Apple AirTags reveal secret German intelligence agency


Apple AirTags
An intriguing story took to the headlines recently involving Apple and its AirTags. The story (via AppleInsider) involves a researcher that sent one of Apple’s AirTags to a mysterious “Federal Authority” in Germany to locate its true offices – and to help prove that it’s really part of an intelligence agency. That certainly sounds like something extracted from a movie, but it actually happened in the real life.
Apple’s AirTags are really useful products that have a big potential. However, as with every good technology, there is a possible bad use when it falls on malicious hands. The most controversial cases involve the ability the product gives to track individuals. Now, the German Researcher has gone beyond everything in his pursuit to expose Germany’s government secrets.

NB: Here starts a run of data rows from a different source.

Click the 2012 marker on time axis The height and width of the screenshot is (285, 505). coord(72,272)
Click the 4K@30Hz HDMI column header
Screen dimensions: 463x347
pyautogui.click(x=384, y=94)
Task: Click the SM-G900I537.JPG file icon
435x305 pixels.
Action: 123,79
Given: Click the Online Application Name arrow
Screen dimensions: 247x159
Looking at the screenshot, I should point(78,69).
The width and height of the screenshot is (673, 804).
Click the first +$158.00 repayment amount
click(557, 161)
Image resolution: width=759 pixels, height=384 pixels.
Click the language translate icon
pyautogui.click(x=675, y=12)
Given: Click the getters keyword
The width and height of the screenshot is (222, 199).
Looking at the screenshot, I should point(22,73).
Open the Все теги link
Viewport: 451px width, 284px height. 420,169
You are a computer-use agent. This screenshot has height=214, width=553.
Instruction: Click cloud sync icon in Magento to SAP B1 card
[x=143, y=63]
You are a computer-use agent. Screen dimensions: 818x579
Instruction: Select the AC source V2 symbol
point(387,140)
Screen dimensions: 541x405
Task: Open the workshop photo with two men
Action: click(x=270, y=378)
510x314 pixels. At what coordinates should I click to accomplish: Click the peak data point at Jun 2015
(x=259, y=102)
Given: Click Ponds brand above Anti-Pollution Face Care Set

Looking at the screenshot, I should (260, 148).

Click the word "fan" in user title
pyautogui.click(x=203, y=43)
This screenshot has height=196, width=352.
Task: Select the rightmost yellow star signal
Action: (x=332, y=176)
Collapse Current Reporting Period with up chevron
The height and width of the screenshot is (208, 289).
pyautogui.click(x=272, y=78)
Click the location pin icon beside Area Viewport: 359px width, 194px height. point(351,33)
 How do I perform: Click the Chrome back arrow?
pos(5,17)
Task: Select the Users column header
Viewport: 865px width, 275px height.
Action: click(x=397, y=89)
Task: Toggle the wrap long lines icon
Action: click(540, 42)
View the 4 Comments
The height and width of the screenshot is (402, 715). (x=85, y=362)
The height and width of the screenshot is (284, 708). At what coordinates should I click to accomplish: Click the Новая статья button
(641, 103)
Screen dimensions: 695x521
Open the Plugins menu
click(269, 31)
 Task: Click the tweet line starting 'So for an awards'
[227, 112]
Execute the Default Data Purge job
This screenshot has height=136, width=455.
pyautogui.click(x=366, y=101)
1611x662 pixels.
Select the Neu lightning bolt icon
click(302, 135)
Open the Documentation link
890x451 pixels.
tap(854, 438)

German intelligent office has been uncovered by Apple AirTags

The person in question is Activist Lilith Wittmann that claims she has uncovered how Germany’s little-known Federal Telecommunications Services is actually a “camouflage authority” for a secret intelligence agency. Initially, she wrote how she “accidentally stumbled upon a federal authority that does not exist”. Now the activist details how her attempts led her to the findings. She has methodically gone through every step of learning what she can of the intelligence agency, including where it is.
Some of these steps are no longer possible to reproduce, such as her initial one of simply looking up a list of federal authorities online. Similarly, the activist includes transcripts of phone calls with an official whose cell number that she reports then ceased working. Through calls like that, IP searches, and even driving to official buildings, Wittman worked to track down the mysterious Bundesservice Telekommunikation, or Federal Telecommunications Service.
The activist, states multiple reasons to believe it is part of the Federal Ministry of the Interior (BMI). She ultimately concludes that there are actually two “camouflage” authorities. Both are allegedly a secret part of an intelligence agency named the Federal Office for the Protection of the Constitution.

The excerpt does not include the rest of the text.